DOCUMENT EXTRACT.
You don't necessarily need to have one StagingTexture per TextureGpu for uploads. For example you could have four 1024x1024 TextureGpus and request one StagingTexture of 2048x2048 or one of 1024x1024x4; map it four times and perform four uploads. In pseudo code:

StagingTexture *stagingTexture = textureManager->getStagingTexture( 2048u, 2048u,
1u, 1u,
pixelFormat );
stagingTexture->startMapRegion();
//Bulk upload the 4 regions of the stash
TextureBox texBox0 = stagingTexture->mapRegion( 1024u, 1024u, 1u, 1u, pixelFormat );
texBox.copyFrom( imageData, 1024u, 1024u, bytesPerRow );
TextureBox texBox1 = stagingTexture->mapRegion( 1024u, 1024u, 1u, 1u, pixelFormat );
texBox.copyFrom( imageData, 1024u, 1024u, bytesPerRow );
TextureBox texBox2 = stagingTexture->mapRegion( 1024u, 1024u, 1u, 1u, pixelFormat );
texBox.copyFrom( imageData, 1024u, 1024u, bytesPerRow );
TextureBox texBox3 = stagingTexture->mapRegion( 1024u, 1024u, 1u, 1u, pixelFormat );
texBox.copyFrom( imageData, 1024u, 1024u, bytesPerRow );
stagingTexture->stopMapRegion();
//Perform Stash -> GPU transfers
stagingTexture->upload( texBox0, texture0, 0, 0, true );
texture0->notifyDataIsReady();
stagingTexture->upload( texBox1, texture1, 0, 0, true );
texture1->notifyDataIsReady();
stagingTexture->upload( texBox2, texture2, 0, 0, true );
texture2->notifyDataIsReady();
stagingTexture->upload( texBox3, texture3, 0, 0, true );
texture3->notifyDataIsReady();

Please watch out for three things:

  1. Having many big StagingTextures can cause out of memory conditions. Incredibly big StagingTextures can also reveal unusual driver/kernel bugs. Don't make them too big. Don't keep too many of them that are small. Most people just need one StagingTexture per texture because uploads won't be frequent.

DATASET CONTENT.
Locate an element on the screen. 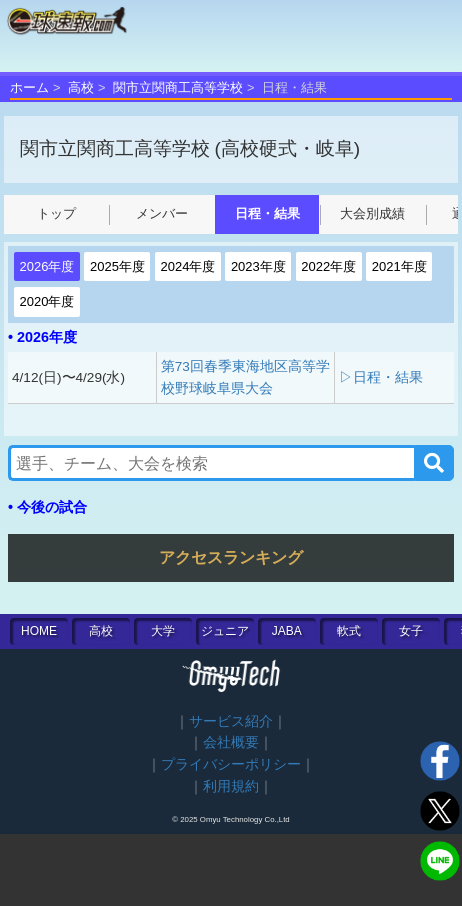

EXERCISE DETAILS. Return the StagingTexture upload excerpt verbatim, from start to finish.

COMPLETE OUTPUT.
You don't necessarily need to have one StagingTexture per TextureGpu for uploads. For example you could have four 1024x1024 TextureGpus and request one StagingTexture of 2048x2048 or one of 1024x1024x4; map it four times and perform four uploads. In pseudo code:

StagingTexture *stagingTexture = textureManager->getStagingTexture( 2048u, 2048u,
1u, 1u,
pixelFormat );
stagingTexture->startMapRegion();
//Bulk upload the 4 regions of the stash
TextureBox texBox0 = stagingTexture->mapRegion( 1024u, 1024u, 1u, 1u, pixelFormat );
texBox.copyFrom( imageData, 1024u, 1024u, bytesPerRow );
TextureBox texBox1 = stagingTexture->mapRegion( 1024u, 1024u, 1u, 1u, pixelFormat );
texBox.copyFrom( imageData, 1024u, 1024u, bytesPerRow );
TextureBox texBox2 = stagingTexture->mapRegion( 1024u, 1024u, 1u, 1u, pixelFormat );
texBox.copyFrom( imageData, 1024u, 1024u, bytesPerRow );
TextureBox texBox3 = stagingTexture->mapRegion( 1024u, 1024u, 1u, 1u, pixelFormat );
texBox.copyFrom( imageData, 1024u, 1024u, bytesPerRow );
stagingTexture->stopMapRegion();
//Perform Stash -> GPU transfers
stagingTexture->upload( texBox0, texture0, 0, 0, true );
texture0->notifyDataIsReady();
stagingTexture->upload( texBox1, texture1, 0, 0, true );
texture1->notifyDataIsReady();
stagingTexture->upload( texBox2, texture2, 0, 0, true );
texture2->notifyDataIsReady();
stagingTexture->upload( texBox3, texture3, 0, 0, true );
texture3->notifyDataIsReady();

Please watch out for three things:

  1. Having many big StagingTextures can cause out of memory conditions. Incredibly big StagingTextures can also reveal unusual driver/kernel bugs. Don't make them too big. Don't keep too many of them that are small. Most people just need one StagingTexture per texture because uploads won't be frequent.